**Exercise set**
- a) In the post about shared libraries, what is the subject line?
- b) Condense the paragraph beginning "Yes. Build them yourself" in the post about shared libraries into a single sentence.

--- begin Excerpted text ---

From: william E Davidsen (davidsen@ariel.crd.GE.COM)
Date: 04/14/93


From: davidsen@ariel.crd.GE.COM (william E Davidsen)
Subject: Re: The dangers of playing with shared libraries
Date: Wed, 14 Apr 1993 13:15:48 GMT

In article <STEVEV.93Apr13211918@miser.uoregon.edu>, stevev@miser.uoregon.edu (Steve VanDevender) writes:
| In article <dmw.734673106@teal> dmw@teal.csn.org (Dave Warner) writes:
|
| caywood@wyvern.wyvern.com (John Caywood) writes:
|
| >Any other opinions on a minimal set of statically-linked utilities?
|
| Yes. Build them yourself. Not intended to be a flame
| but all these sources are freely available, easily
| compilable, easily statically linkable, easily installable
| any way you please.
|
| Its YOUR system to do with as you see fit -- try it, you'll like it.
|
| I'm certainly going to find the GNU file utilities and make
| statically linked versions of things like cat and ln.

--- end Excerpted text ---
--- begin Provided records ---

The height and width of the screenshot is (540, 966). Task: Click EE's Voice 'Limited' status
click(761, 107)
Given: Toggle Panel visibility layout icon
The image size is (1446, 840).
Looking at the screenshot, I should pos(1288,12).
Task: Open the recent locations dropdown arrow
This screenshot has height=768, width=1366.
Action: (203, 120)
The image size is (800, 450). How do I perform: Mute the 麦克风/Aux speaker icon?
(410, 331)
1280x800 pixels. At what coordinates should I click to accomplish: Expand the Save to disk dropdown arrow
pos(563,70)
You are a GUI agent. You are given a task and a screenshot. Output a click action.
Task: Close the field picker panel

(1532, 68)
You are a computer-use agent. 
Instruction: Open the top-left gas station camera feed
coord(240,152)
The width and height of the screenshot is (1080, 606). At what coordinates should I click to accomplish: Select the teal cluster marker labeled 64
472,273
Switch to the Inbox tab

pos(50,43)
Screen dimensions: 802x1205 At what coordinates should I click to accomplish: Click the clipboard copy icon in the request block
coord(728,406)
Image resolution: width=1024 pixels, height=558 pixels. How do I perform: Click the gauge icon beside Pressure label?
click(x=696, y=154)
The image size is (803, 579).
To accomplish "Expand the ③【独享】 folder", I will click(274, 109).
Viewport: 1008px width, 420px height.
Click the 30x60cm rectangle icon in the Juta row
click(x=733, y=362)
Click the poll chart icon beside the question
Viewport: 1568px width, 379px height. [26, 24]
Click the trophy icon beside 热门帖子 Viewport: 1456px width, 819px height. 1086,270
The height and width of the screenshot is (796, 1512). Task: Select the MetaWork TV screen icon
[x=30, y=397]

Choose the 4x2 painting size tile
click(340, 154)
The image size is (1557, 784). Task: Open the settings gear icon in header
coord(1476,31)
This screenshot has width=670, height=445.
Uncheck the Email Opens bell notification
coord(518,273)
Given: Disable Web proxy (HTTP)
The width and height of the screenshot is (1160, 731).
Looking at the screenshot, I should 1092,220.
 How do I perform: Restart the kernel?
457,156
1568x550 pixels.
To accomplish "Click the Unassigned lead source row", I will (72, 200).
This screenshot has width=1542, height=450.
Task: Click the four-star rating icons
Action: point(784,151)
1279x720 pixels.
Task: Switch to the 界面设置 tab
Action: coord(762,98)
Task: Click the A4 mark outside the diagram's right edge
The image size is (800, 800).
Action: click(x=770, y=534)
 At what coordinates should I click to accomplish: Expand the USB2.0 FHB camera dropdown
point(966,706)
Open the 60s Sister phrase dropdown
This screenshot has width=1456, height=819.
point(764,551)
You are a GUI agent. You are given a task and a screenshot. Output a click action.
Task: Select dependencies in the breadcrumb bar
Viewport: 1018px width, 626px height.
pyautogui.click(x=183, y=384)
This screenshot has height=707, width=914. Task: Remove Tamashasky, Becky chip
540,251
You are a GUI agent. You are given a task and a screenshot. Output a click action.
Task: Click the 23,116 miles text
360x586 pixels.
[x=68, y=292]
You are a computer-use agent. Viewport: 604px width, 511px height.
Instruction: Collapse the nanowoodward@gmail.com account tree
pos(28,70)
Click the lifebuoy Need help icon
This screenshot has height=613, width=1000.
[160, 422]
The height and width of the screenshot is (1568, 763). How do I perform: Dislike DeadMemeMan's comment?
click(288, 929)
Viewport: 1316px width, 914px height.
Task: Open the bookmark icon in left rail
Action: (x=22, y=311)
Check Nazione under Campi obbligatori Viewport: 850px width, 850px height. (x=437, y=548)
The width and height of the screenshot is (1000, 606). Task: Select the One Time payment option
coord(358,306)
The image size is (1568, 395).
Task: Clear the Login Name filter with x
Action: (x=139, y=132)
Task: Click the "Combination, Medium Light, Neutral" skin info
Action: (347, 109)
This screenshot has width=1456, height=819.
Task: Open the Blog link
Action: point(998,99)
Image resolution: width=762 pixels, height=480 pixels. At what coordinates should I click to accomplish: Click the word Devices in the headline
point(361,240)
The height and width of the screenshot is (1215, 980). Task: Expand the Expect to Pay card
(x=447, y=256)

--- end Provided records ---

**Outputs by task**
- a) Re: The dangers of playing with shared libraries

- b) Build the utilities yourself, since the sources are freely available and easy to compile, link statically and install however you like (this is not meant as a flame).